Saturday, August 11, 2007

Huckabee Is The Story

The Ames Straw Poll has concluded, and the results are in. Mitt Romney won, but that was to be expected. What took many people by surprise (all but the most insightful political observers) was a strong second place showing by former Arkansas Governor Mike Huckabee. With his "back against the wall", Huckabee received a healthy 18% of the vote, well behind Mitt Romney's total, but also comfortably ahead of third-place finisher and bitter rival Senator Sam Brownback (KS). More importantly, Huckabee achieved his total without the benefits of a huge Iowa operation, all the more impressive when his main competition for the social conservative bloc, Brownback, was heavily invested in Iowa and apparently had 60-100 buses shipping in volunteers from all across the state.

So what's the overall effect? Well, Huckabee is in a really strong position. I mean, really strong. The primary barrier to his campaign was a lack of money and the perception that he was getting no traction. Well, guess what: he just got the latter, and I suspect the former will follow. Once he's established as a real player, a whole mess of the support from the social conservative base of the party are natural targets to be poached by his campaign. Does anybody think they're seriously happy with Romney, Thompson, McCain, or (shudder) Giuliani? Huckabee is the evangelicals' choice candidate now, and I suspect he's ready to start converting folks.

The three, four, and five spots were rounded out by Brownback, Rep. Tom Tancredo (CO), and Rep. Ron Paul (TX), respectively (recall that Fred Thompson, John McCain, and Rudy Giuliani all declined to participate).

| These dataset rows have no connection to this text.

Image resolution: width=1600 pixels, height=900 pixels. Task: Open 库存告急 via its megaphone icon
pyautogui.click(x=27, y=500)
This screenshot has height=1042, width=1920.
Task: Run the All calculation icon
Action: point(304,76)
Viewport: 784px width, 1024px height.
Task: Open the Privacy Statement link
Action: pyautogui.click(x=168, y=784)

Brownback is in a bit of a spot here, since he appeals to the same bloc of voters as Huckabee, had a better organization going in than Huckabee, and still lost. A third place finish for him isn't exactly bad, but it's difficult to see where he goes from here. Tancredo's finish impressed Publius, who notes that he had virtually no money and thus has something else driving his campaign. That something is the rabid anti-illegal immigration stance soaring through the Republican Party. It isn't enough to drive him to victory. But it is enough to make the eventual nominee take notice--which, honestly, is probably all Tancredo was hoping for anyway. Finally, Ron Paul's finish in the top half, while somewhat surprising in its own right, is far from high enough to really make him a legitimate candidate.

Former Wisconsin Governor Tommy Thompson's sixth place finish dooms his campaign, he said he needed a first or second place showing to continue.

And finally, we return to the winner, Mitt Romney. This post illustrates Romney's problem: despite having a perfectly fine, meets-expectations showing, the story is not about him. It really never could be about him: whoever finished second among the pack of dwarves trailing the main GOP pack was always going to be the subject of most of the media coverage, debating whether he should be added to the front-runner conversation. Unless Romney ran the table at the poll, there was no way that story could have been avoided. So, Romney will go into Iowa as the front-runner, but probably with a new pal to share the spotlight with. And, as I've remarked, Huckabee is in a great position to pose a serious danger to Romney's campaign.